── DATA FOR THIS EXERCISE ──
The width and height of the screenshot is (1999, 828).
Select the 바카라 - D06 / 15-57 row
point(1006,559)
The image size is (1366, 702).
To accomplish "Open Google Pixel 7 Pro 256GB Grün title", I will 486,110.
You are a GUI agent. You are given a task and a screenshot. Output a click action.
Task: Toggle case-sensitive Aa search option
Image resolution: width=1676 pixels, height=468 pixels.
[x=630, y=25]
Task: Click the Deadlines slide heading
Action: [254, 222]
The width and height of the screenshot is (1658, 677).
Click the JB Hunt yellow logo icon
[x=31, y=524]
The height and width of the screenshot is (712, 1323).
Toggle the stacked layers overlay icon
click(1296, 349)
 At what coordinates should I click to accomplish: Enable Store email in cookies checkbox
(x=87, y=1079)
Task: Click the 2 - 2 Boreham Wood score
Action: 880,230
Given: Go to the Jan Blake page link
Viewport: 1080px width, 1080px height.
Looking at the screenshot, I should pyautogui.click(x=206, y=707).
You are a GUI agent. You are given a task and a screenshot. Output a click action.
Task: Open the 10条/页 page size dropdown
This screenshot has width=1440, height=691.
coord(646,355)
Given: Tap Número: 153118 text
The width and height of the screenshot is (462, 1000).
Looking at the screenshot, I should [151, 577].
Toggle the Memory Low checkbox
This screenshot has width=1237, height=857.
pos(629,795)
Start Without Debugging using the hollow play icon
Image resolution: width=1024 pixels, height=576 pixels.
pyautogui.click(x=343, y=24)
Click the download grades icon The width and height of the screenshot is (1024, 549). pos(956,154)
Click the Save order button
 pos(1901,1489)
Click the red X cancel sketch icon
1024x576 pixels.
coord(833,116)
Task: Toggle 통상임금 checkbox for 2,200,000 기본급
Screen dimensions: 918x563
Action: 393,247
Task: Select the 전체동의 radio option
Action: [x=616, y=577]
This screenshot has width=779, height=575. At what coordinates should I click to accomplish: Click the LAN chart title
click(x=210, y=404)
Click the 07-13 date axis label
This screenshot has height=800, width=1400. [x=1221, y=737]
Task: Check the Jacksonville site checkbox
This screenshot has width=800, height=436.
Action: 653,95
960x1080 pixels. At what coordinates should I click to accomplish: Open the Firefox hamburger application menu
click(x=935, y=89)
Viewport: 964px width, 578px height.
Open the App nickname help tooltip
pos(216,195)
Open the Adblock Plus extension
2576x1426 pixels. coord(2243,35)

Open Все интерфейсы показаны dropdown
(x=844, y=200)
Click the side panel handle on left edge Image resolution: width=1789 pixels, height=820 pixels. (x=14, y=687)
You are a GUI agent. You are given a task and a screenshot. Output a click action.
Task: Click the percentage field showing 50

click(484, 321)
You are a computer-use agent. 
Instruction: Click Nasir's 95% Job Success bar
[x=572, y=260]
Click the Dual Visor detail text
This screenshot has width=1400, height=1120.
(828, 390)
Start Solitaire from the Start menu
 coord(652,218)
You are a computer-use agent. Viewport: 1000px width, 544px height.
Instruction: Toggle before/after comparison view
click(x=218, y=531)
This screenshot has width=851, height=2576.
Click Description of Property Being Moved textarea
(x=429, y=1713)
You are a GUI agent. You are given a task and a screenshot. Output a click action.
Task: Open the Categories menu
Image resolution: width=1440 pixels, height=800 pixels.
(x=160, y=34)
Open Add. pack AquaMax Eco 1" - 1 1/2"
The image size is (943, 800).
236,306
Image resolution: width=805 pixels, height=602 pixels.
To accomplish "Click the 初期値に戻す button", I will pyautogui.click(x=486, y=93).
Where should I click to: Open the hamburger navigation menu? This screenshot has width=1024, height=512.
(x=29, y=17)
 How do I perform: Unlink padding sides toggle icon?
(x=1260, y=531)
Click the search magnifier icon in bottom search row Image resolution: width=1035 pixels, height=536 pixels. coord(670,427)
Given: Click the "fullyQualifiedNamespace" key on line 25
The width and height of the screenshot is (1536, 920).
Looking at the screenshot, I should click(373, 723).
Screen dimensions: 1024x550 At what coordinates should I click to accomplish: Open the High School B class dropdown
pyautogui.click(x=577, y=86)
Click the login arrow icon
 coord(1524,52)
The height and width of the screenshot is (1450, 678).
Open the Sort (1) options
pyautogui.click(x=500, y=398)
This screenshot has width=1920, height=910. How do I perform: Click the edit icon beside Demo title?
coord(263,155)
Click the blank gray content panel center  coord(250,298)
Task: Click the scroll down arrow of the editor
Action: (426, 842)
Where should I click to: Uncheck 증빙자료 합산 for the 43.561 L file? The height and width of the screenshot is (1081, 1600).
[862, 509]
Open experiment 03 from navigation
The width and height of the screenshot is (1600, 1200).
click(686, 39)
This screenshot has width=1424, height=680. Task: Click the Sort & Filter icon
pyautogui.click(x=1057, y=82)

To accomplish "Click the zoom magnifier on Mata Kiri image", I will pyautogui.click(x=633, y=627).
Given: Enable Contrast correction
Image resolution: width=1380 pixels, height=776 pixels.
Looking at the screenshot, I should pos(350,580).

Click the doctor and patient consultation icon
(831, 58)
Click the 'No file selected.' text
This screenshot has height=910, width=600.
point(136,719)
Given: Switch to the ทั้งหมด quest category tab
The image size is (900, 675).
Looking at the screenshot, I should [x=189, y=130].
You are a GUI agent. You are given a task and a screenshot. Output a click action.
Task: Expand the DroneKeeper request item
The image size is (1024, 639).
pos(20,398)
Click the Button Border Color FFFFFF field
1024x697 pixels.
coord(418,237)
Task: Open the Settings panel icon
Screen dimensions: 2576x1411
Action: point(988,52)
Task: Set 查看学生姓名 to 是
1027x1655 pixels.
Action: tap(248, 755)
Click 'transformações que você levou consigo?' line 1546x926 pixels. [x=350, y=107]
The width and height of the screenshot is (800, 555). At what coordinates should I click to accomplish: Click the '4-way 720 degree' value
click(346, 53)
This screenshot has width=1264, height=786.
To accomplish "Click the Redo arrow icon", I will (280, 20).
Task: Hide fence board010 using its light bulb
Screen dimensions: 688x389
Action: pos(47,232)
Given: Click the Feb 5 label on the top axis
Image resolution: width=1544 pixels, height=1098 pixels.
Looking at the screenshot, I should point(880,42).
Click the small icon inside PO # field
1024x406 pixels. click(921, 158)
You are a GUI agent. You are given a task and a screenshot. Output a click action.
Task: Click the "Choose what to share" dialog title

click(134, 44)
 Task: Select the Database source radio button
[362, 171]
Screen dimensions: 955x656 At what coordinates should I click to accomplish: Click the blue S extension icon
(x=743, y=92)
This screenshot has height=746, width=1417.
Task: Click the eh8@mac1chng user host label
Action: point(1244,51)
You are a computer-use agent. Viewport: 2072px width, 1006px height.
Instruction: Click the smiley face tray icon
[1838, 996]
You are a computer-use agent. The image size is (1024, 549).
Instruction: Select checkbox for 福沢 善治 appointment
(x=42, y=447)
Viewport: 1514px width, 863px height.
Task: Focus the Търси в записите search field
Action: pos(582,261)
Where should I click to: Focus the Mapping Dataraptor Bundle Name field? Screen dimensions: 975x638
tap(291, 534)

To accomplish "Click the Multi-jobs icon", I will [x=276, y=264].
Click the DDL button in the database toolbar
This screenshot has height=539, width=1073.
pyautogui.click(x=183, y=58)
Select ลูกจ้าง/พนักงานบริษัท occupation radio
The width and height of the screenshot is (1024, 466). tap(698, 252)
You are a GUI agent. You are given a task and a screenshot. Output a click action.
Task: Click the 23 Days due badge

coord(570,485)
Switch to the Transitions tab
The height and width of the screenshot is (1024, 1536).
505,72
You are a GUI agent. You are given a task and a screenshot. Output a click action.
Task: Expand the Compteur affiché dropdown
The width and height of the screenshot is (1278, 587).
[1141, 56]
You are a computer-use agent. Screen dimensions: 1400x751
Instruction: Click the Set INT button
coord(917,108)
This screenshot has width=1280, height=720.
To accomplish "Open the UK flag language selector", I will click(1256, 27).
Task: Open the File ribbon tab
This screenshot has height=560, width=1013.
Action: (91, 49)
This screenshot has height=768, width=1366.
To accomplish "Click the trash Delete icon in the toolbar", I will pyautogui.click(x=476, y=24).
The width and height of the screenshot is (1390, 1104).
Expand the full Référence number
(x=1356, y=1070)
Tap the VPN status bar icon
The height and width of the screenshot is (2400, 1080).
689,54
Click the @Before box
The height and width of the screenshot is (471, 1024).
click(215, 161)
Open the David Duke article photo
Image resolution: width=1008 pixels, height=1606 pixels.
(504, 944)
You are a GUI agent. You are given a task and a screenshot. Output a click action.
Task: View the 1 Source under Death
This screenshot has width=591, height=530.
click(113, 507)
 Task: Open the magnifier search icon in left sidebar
───
- _WORK INSTRUCTION_:
Given the records above, restate word for word only the lines starting at the one with "Start Without Debugging" and ending at the one with "Click the download".

- _ANSWER TO THIS PROBLEM_:
Start Without Debugging using the hollow play icon
Image resolution: width=1024 pixels, height=576 pixels.
pyautogui.click(x=343, y=24)
Click the download grades icon The width and height of the screenshot is (1024, 549). pos(956,154)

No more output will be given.